Outside of nation-state offensive cyber campaigns and their goal of persistent information advantage, the largest manual criminal hacks over the past 15 years targeted payment card track data. A horde of willing buyers scooped up the latest stolen credit cards, often numbering in the millions of records. Buyers went shopping with physically cloned credit cards, quickly amassing small fortunes by reselling popular merchandise at 90% of retail value, often on auction websites.
Today, the cyber black market economy for credit cards is ending. Card not present (CNP) fraud — using stolen credit cards over the Internet or phone — will remain a lesser problem, but banks are employing recent technology advances to spot and deny CNP fraud much quicker.
A vibrant market remains for financial malicious code (malware) destined for victims' computers and phones, but monetization of online bank accounts is neither quick nor simple, as defensive technology improvements have also made account takeovers less profitable than they once were.
Ransomware is the new answer to sustainable criminal profits for three reasons:
Ransomware is ideal for the online criminal masses because it's simple to purchase, relatively easy to use, and it quickly and directly produces victim payments.
The recent WannaCry ransomware outbreak illustrates the types of data that are far more important than payment card details. When businesses (e.g., hospitals) are victimized by ransomware and backups are unavailable, the decision to pay the ransom becomes binary. Pay the ransom and recover the data, or lose the data.
Criminals love the simplicity of the ransomware business model. No middle men, no social engineering, only a decision. Victims are paying.
In the past, criminals used e-payment systems like eGold and Liberty Reserve to send and receive payments for the tools and cash out services needed to ply their trade. The indictments of both companies' founders and the advent of Bitcoin eventually led to a underground economy shift where the vast majority of transactions now take place using Bitcoin.
Bitcoin payments aren't impossible for researchers and law enforcement to track, but the distributed nature of the blockchain ironically lends itself well to anonymity. If a criminal actor understands how to obfuscate Bitcoin payments, attribution becomes difficult.
The recent explosion of ransomware families corresponds with declining opportunities to monetize stolen credit cards in the developed world. WannaCry is an unusual event driven by the weaponization of a "one day" vulnerability and a corresponding sophisticated publicly available exploit.

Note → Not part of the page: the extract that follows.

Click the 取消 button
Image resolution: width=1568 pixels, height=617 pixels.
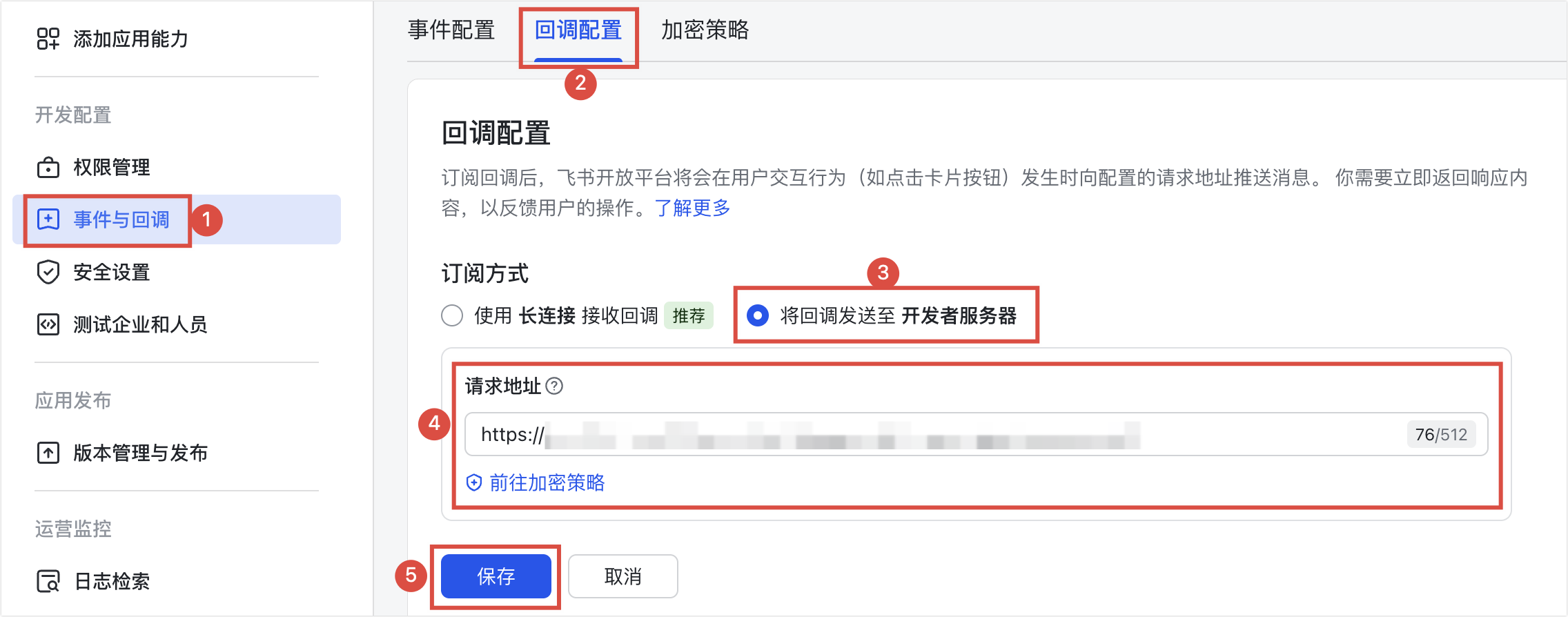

However, ransomware business models continue to evolve, and future data breaches may automatically be accompanied by ransomware. Criminals quickly notice models that work, and ransomware as a service (RaaS) has proven itself particularly effective.
Criminal specializations in spam, phishing, drive-by (watering hole) exploit kits, adware/spyware (potentially unwanted programs, or PUP) malvertising, Web server exploitation, and stolen credential reuse are all likely to become more popular as criminal actors continue to improve the RaaS model for the singular goal of delivering ransomware to the maximum number of victims and increasing profitability.
Based on the underground economy's history, the early success of ransomware is an incentive toward further innovation. Mobile operating systems like Android and diverse chip architectures like ARM (that power the Internet of Things) are logical future targets for ransomware developers. The only challenge will be delivering ransomware messaging and payment details after infecting devices such as ovens and washing machines. But devices such as Internet-connected televisions and Amazon's Echo may be part of the next evolution to deliver verbal ransom notices for devices lacking a digital display.
Criminal adoption of ransomware is currently at an inflection point. Until a viable methodology for cloning chipped credit cards (or a practical strategy for subverting EMV point-of-sale terminals) becomes achievable for the criminal masses, ransomware is not only here to stay, it's going to proliferate by orders of magnitude and cause substantial risk to businesses for the foreseeable future.
Of course, the present information security situation isn't all gloom. The 20-year-old advice of patching and disabling unnecessary Windows services (e.g., SMBv1) is sufficient for defending against WannaCry. Yet standard security controls in the vein of defense-in-depth have proven incapable of removing risk from the aforementioned conventional criminal threats. To properly assess risk, especially from ransomware, businesses need relevant and sustainable threat intelligence — the kind that improves business decisions and operational security.